推しに告白(嘘)されまして。
4.幸せな時間
*****
盗撮犯を無事、送り出した後、私たちはシアター内へと戻った。
しかし、かなり揉めていたこともあり、戻った時には、もう映画はクライマックスを迎えていた。
その為、結局映画はあまり見られなかったのだが、映画館のスタッフの方が、盗撮犯を見つけ、対応してくれたお礼にと、また好きな映画を一本観られるチケットをくれたので、あまり悲しい気持ちにはならなかった。
むしろ、それでも盗撮犯を捕まえられたことの方が嬉しく思えた。
映画はまた見に行けばいいだけだ。
もう日が暮れ始め、街に灯りがつき始めた頃。
私たちは映画館から出て、帰る為に駅へと向かっていた。
悠里くんと並んで、街の中をゆっくりと歩く。
幸せな時間の中で、私は今日という最高の一日に思いを馳せた。
今日はとても楽しかった。
運命diaryに登場した神社で、たくさん風景や推しの写真を撮り、映画にまで行って…。推しの素晴らしすぎるところをたくさん見れたり、改めて知れたり。

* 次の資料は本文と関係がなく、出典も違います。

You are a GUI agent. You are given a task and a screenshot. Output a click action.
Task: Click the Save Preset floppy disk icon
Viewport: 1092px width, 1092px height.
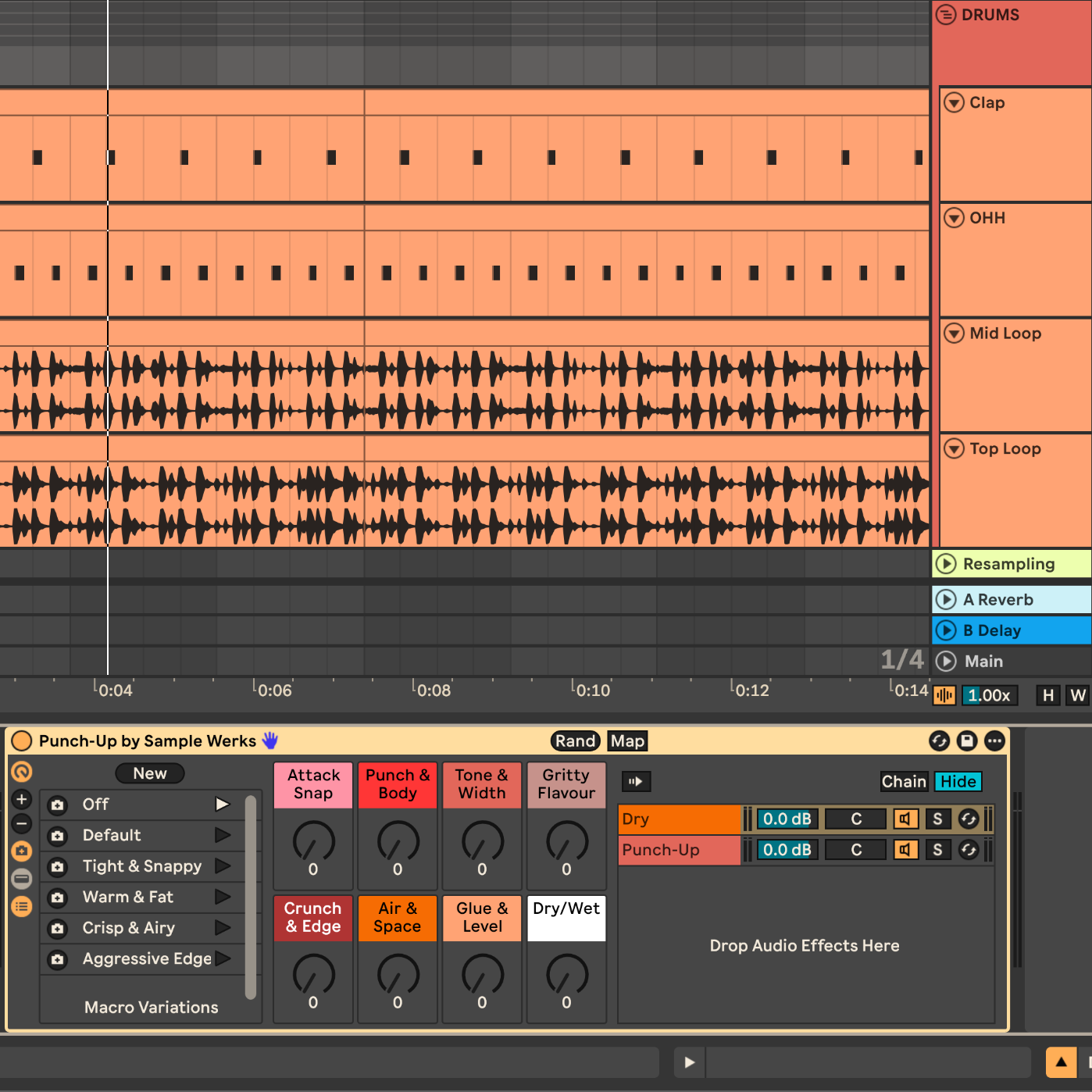point(967,740)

推しとたくさんの時間を過ごすことができた今日という日を、きっと私はキラキラと輝く宝物のように大事にし、忘れられないだろう。
今日は私にとって人生最高の一日だった。
しかしきっと沢村くんにとっては違っただろう。
私のせいで。
「…沢村くん。さっきはごめんね。せっかくの映画が私のせいでほぼ見れなくて…」
申し訳ない気持ちでいっぱいになり、ぎゅっと両手に握り拳を作る。
もっと私がちゃんと盗撮犯の対応をしていれば、沢村くんの手を煩わせることなんてなかった。
動画の保存場所に気づかなかった私のせいで沢村くんは映画を見れなかったのだ。
「え?何で謝るの?鉄崎さんのせいじゃないじゃん」
「…え」
「悪いのはどう考えても盗撮していた人だよ。鉄崎さんは何も悪くない」
申し訳さなそうにしている私を不思議そうに見た後、沢村くんが優しく笑ってくれる。
夕日に照らされる私の推しはなんて眩しい存在なのだろうか。
この輝きとかっこよさはきっと世界を救う。